Metadata-Version: 2.1
Name: miniwdl-aws
Version: 0.1.6
Summary: miniwdl AWS backend (Batch+EFS)
Home-page: UNKNOWN
Author: Wid L. Hacker
License: UNKNOWN
Platform: UNKNOWN
Requires-Python: >=3.6
Description-Content-Type: text/markdown
License-File: LICENSE

# miniwdl AWS plugin

**Extends [miniwdl](https://github.com/chanzuckerberg/miniwdl) to run workflows on [AWS Batch](https://aws.amazon.com/batch/) and [EFS](https://aws.amazon.com/efs/)**

This miniwdl plugin enables it to submit AWS Batch jobs to execute WDL tasks. It uses EFS for work-in-progress file I/O, with optional S3 rails for workflow-level I/O.

The following assumes familiarity with [local use of `miniwdl run`](https://miniwdl.readthedocs.io/en/latest/getting_started.html).
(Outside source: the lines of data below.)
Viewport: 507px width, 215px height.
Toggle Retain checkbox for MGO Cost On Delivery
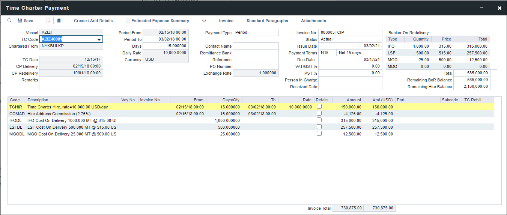(319, 134)
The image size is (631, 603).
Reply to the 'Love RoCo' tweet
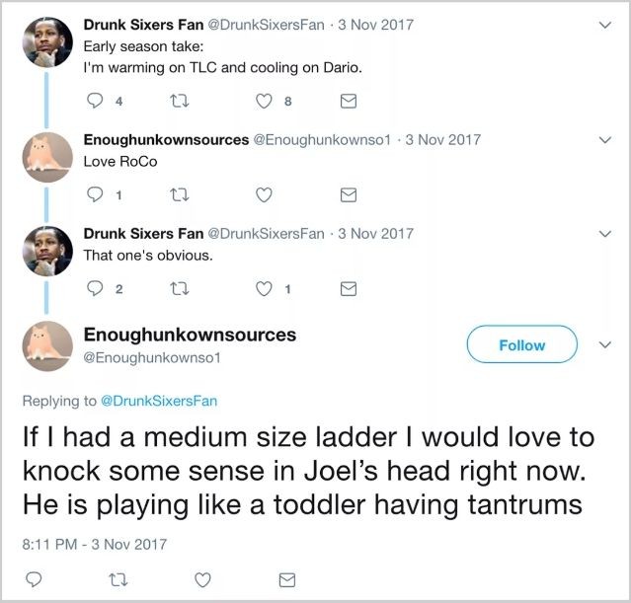95,194
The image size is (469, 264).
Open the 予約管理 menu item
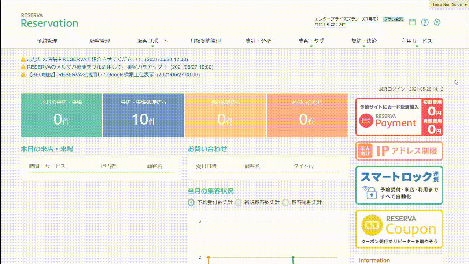point(47,41)
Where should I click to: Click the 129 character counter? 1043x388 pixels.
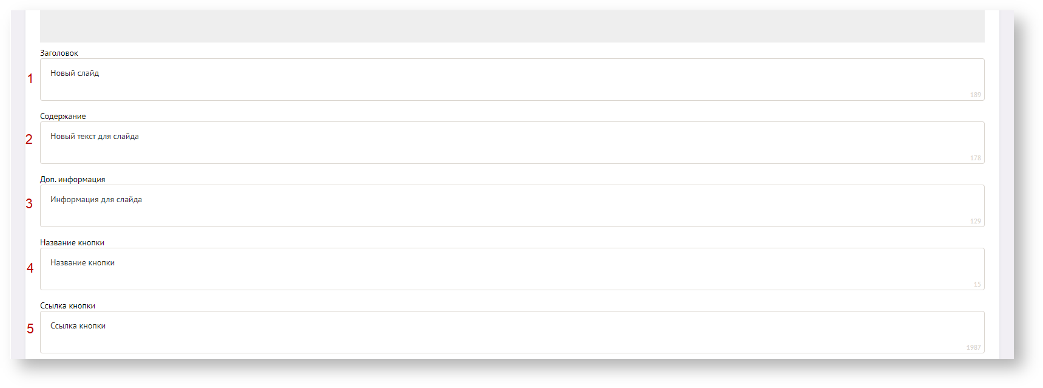[x=975, y=221]
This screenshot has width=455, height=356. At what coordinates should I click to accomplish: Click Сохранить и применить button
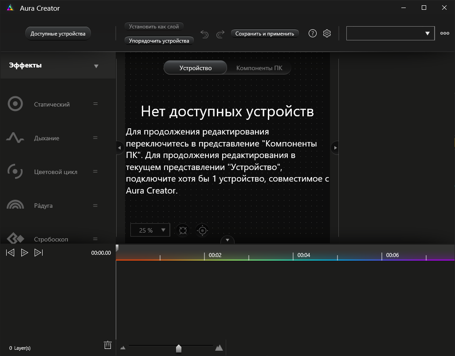click(x=265, y=34)
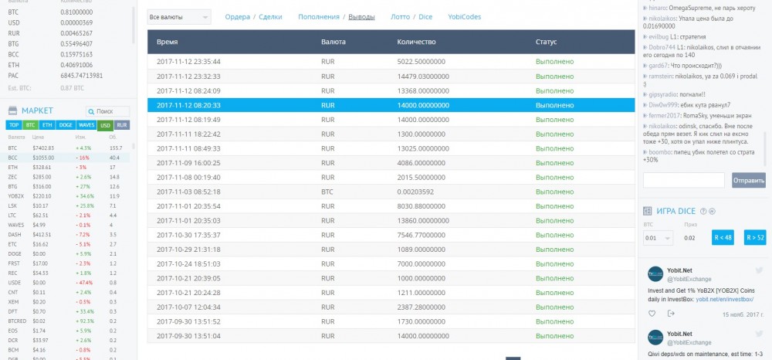The image size is (772, 360).
Task: Share the InvestBox tweet via share icon
Action: click(670, 313)
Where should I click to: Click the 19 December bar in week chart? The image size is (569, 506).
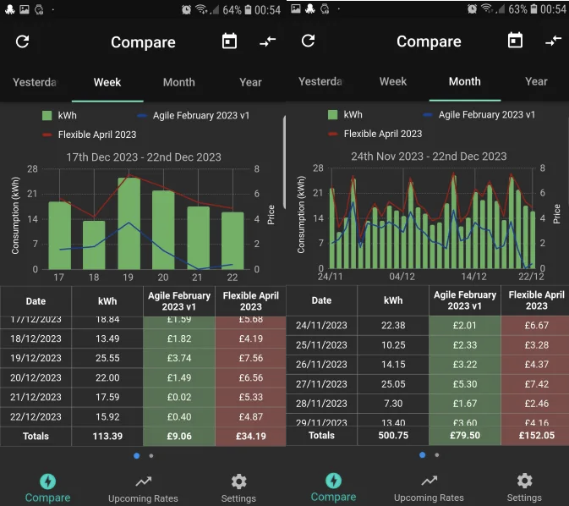tap(129, 223)
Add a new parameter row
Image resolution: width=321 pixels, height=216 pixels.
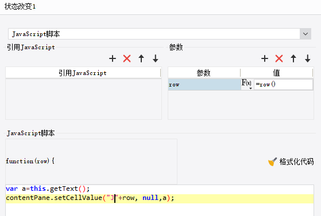coord(265,58)
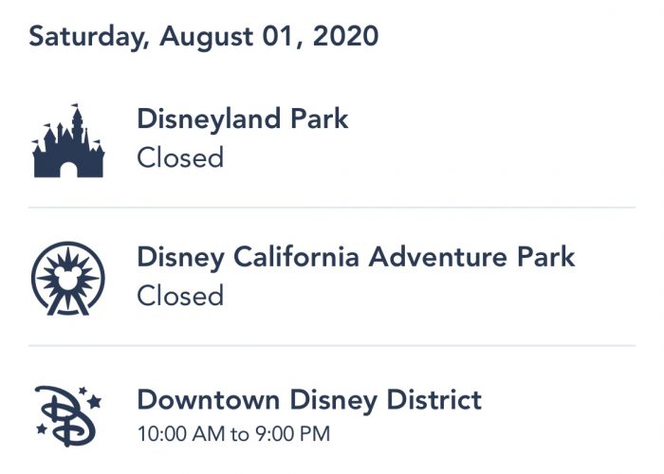Click the word Adventure in the park name

[x=437, y=257]
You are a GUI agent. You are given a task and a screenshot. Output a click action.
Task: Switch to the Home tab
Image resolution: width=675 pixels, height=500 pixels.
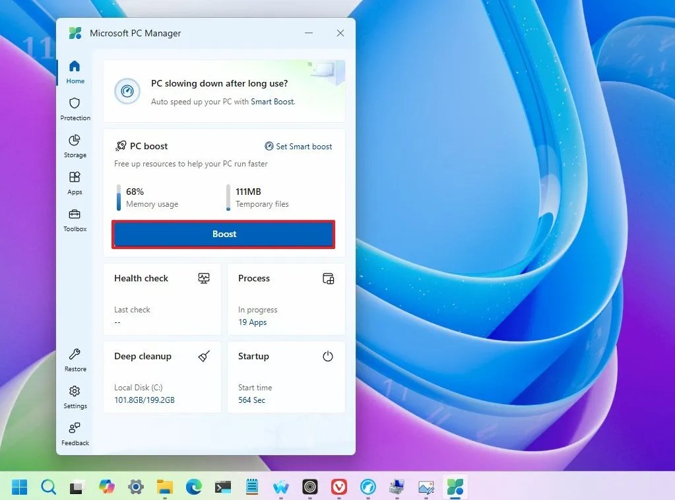(75, 71)
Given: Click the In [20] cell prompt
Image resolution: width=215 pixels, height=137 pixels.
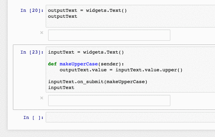Looking at the screenshot, I should (x=32, y=10).

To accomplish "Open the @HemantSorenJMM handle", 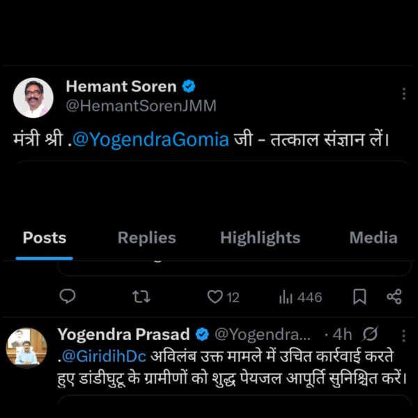I will pyautogui.click(x=141, y=106).
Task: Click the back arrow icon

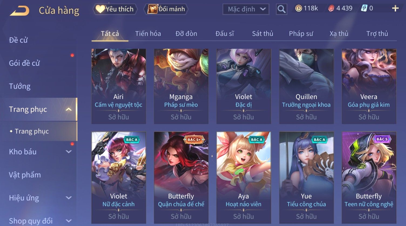Action: (x=19, y=10)
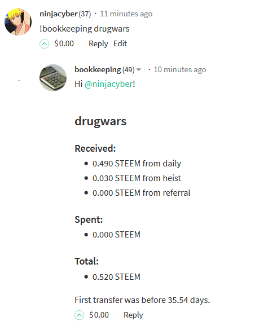Image resolution: width=268 pixels, height=330 pixels.
Task: Click the (37) reputation score
Action: [85, 14]
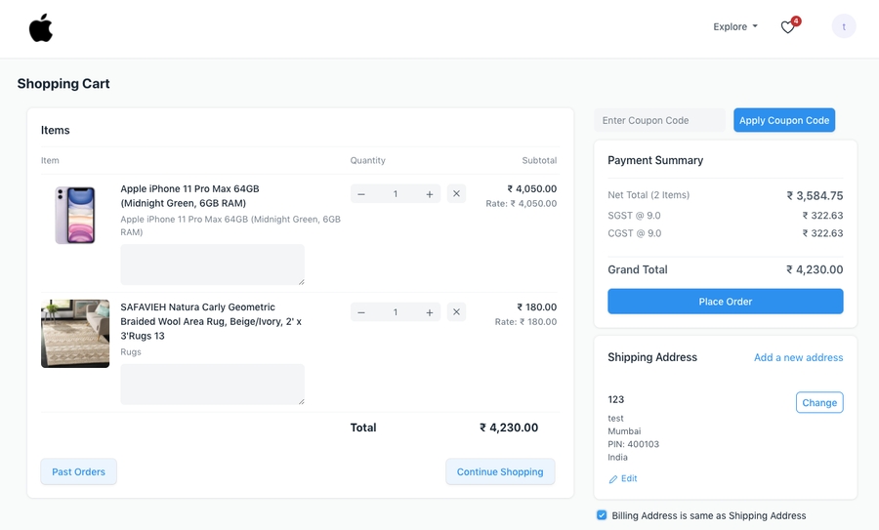
Task: Click the Place Order button
Action: pyautogui.click(x=725, y=302)
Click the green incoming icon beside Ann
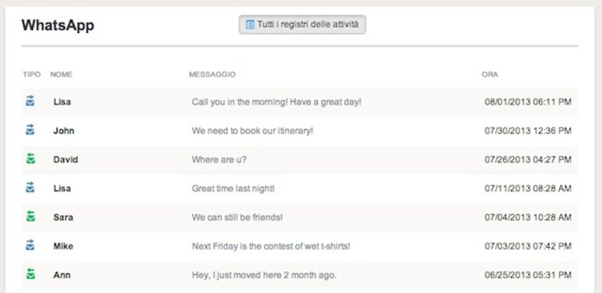Image resolution: width=602 pixels, height=293 pixels. click(31, 274)
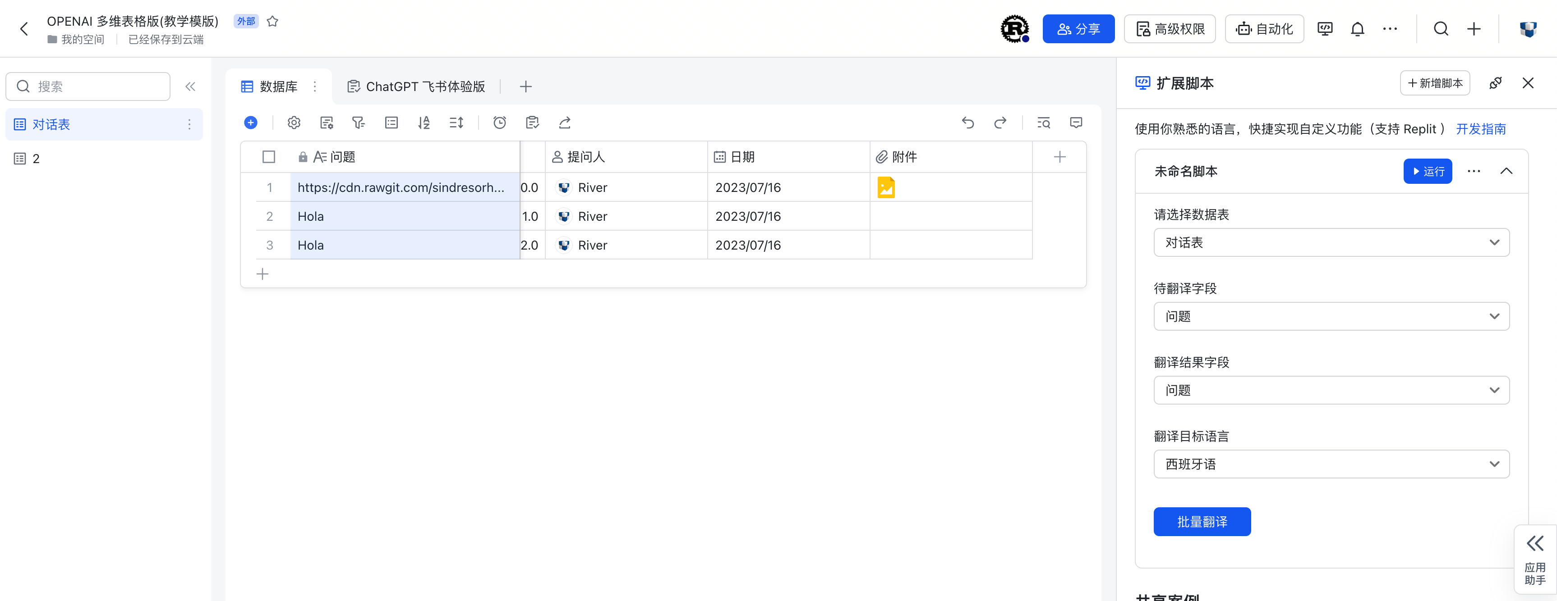The height and width of the screenshot is (601, 1557).
Task: Open the 对话表 data table dropdown
Action: (1331, 242)
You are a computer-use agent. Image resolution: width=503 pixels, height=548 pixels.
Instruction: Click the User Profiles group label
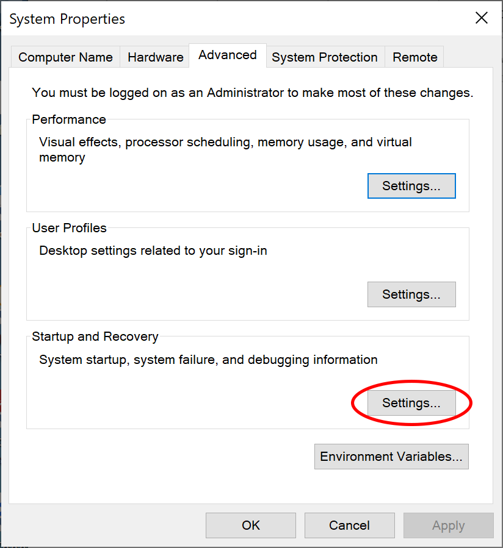69,228
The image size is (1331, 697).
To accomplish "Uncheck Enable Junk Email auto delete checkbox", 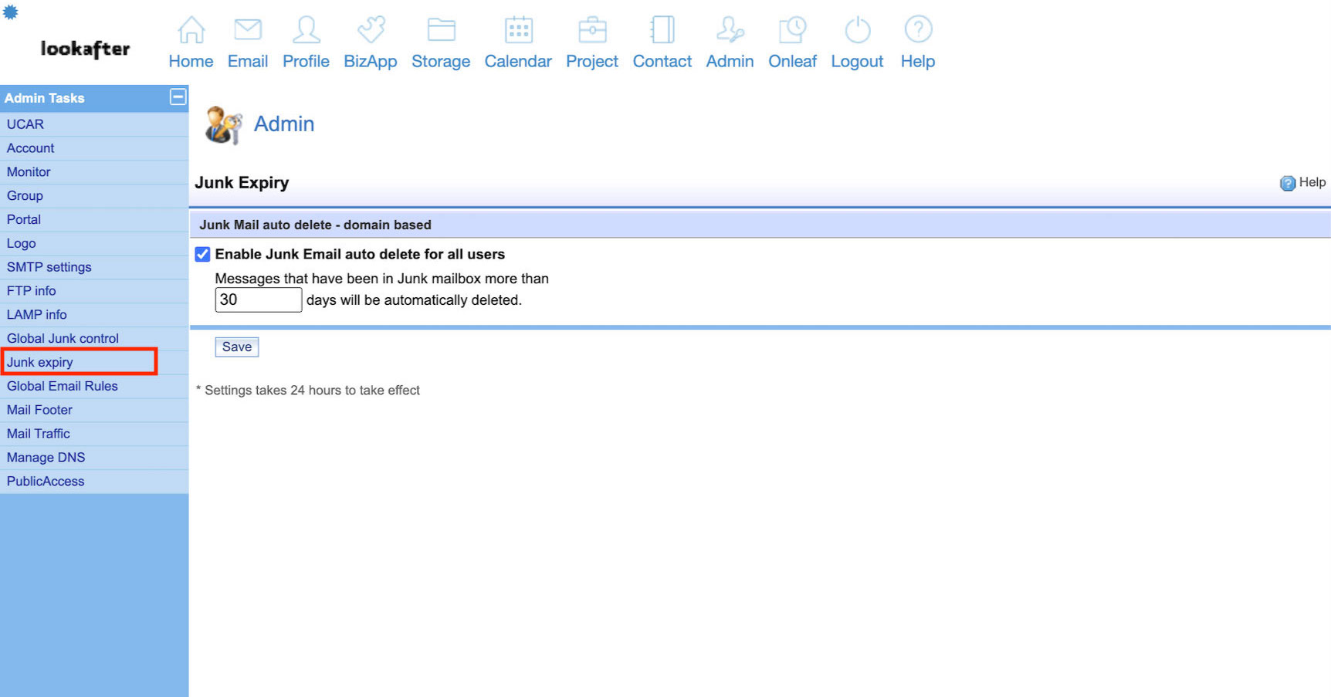I will click(x=202, y=255).
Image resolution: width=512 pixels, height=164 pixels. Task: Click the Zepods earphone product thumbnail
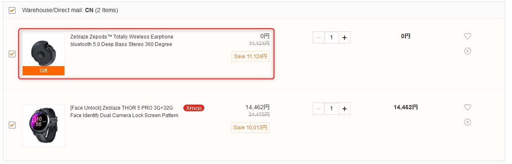[x=44, y=50]
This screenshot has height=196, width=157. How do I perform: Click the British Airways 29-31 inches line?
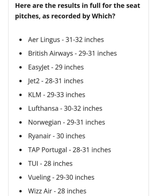[72, 54]
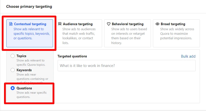Viewport: 206px width, 111px height.
Task: Select the Keywords radio button
Action: (x=13, y=70)
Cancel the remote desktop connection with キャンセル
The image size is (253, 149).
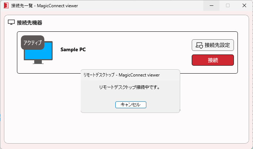pos(130,105)
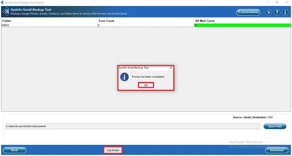This screenshot has width=292, height=156.
Task: Click the Download button
Action: tap(277, 150)
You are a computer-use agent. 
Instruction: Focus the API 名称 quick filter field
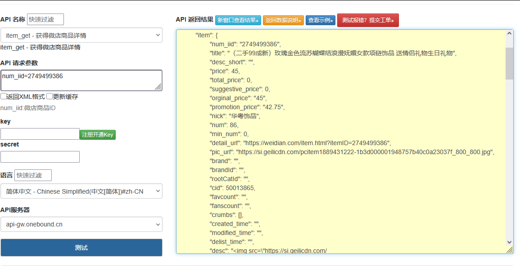coord(45,19)
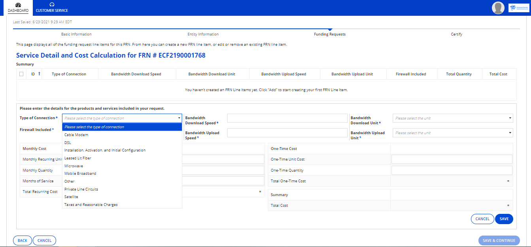The height and width of the screenshot is (247, 531).
Task: Go to the Certify step
Action: pos(456,34)
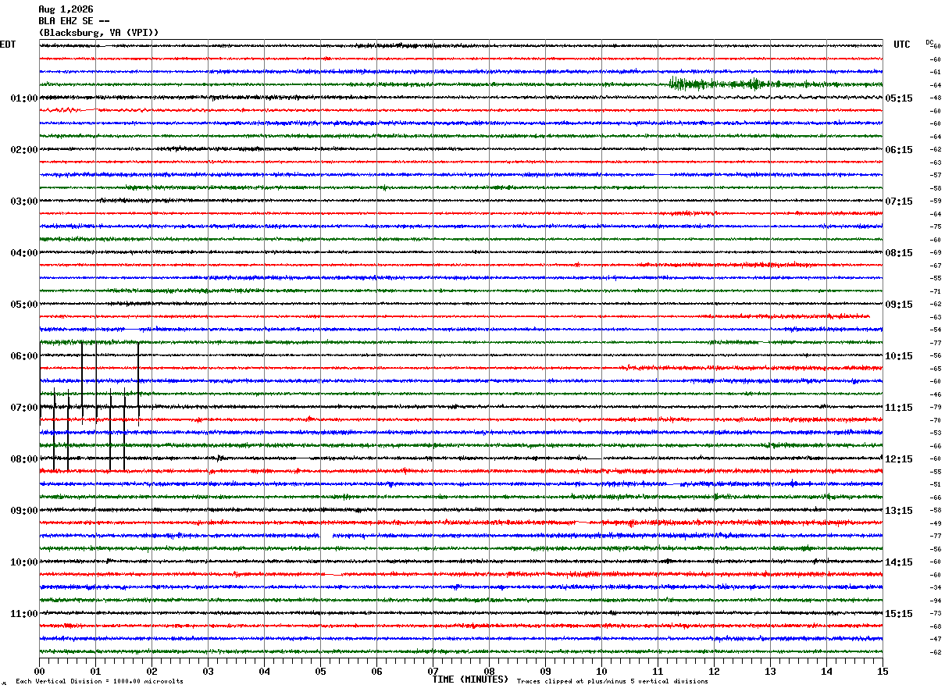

## Use within Amazon SageMaker Studio

Start with the companion [**miniwdl-aws-studio**](https://github.com/miniwdl-ext/miniwdl-aws-studio) recipe to install miniwdl for interactive use within [Amazon SageMaker Studio](https://aws.amazon.com/sagemaker/studio/), a web IDE with a terminal and filesystem browser. You can use the terminal to operate `miniwdl run` against AWS Batch, the filesystem browser to manage the inputs and outputs on EFS, and the Jupyter notebooks to further analyze the outputs.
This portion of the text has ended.